- _Work instruction 1_:
According to the passage about the Salvador Hermanos withdrawal, how much copra did the withdrawn receipts cover in total?
- _Work instruction 2_:
Return the part of the Salvador Hermanos withdrawal passage starting at "39January 25/19" and ending at "February 10, 1919.", copied word for word.

- _Given passage_:
=== Section Start ===

On February 10, 1919, the firm of Salvador Hermanos withdrew from the defendant bank, by and with its consent, warehouse receipts Nos. 33, 36, and 39 above described, which the bank was holding as collateral security for each of the three 18,000-peso notes amounting to P54,000. The total amount of copra evidenced by the receipts withdrawn was 6,024.55 piculs, the declared value of which, shown on the face of such receipts, was P90,368.25. At the time of the withdrawal, the firm executed the following writing:

"We received from the Philippine National Bank the warehouse receipts issued by Messrs. Nieva, Ruiz & Company, the contents of which are as follow:

No. Date   Sacks   Piculs   Declared              value

33January 21/19

  2,325   2,040.55   P30,608.25

36January 23/19

  2,175   1,992.00   29,880.00

39January 25/19

  2,335   1,992.00   29,880.00

      _____   ______   ________Total     6,835   6,024.55   90,368.25

 

"We promise to return to this bank the warehouse receipts above cited on or before the 27th instant. These warehouse receipts are guaranteed by the attached certificate of existence of the effects of the 8th of February, 1919, issued by us.

"Manila, P. I., February 10, 1919.

Page 27: Cy Transpo

"SALVADOR HERMANOS.

 "Per (Sgd.) G. SALVADOR."

to which was attached this writing:

"MANILA, P. I., February 8, 1919.

"We hereby certify that there exist the following articles in our bodegas as follows:

"Soler Bodega.

=== Section End ===

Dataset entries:

=== Section Start ===

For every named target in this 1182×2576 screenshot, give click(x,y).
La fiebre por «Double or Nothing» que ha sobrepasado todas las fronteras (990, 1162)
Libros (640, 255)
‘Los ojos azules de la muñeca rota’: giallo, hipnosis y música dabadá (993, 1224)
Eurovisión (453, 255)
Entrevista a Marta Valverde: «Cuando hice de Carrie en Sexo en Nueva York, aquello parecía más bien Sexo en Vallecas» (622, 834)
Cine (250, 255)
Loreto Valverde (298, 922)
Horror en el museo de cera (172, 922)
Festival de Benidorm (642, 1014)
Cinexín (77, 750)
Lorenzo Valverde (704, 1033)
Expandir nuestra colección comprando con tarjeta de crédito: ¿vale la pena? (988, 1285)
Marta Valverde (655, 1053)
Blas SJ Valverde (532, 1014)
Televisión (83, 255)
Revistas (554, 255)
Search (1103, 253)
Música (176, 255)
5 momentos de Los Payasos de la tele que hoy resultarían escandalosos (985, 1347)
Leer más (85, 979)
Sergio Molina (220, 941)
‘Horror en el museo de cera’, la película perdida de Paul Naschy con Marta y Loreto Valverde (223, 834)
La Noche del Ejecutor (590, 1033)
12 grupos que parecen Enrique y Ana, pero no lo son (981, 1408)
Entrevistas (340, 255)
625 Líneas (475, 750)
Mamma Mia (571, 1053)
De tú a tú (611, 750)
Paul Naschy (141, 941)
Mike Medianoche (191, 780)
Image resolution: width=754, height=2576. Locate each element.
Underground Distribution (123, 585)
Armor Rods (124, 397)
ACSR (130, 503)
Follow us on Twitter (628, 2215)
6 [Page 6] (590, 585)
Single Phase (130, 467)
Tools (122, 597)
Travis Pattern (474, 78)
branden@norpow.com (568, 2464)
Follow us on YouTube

=== Section End ===

- _Final answer 1_:
6,024.55 piculs.

- _Final answer 2_:
39January 25/19

  2,335   1,992.00   29,880.00

      _____   ______   ________Total     6,835   6,024.55   90,368.25

 

"We promise to return to this bank the warehouse receipts above cited on or before the 27th instant. These warehouse receipts are guaranteed by the attached certificate of existence of the effects of the 8th of February, 1919, issued by us.

"Manila, P. I., February 10, 1919.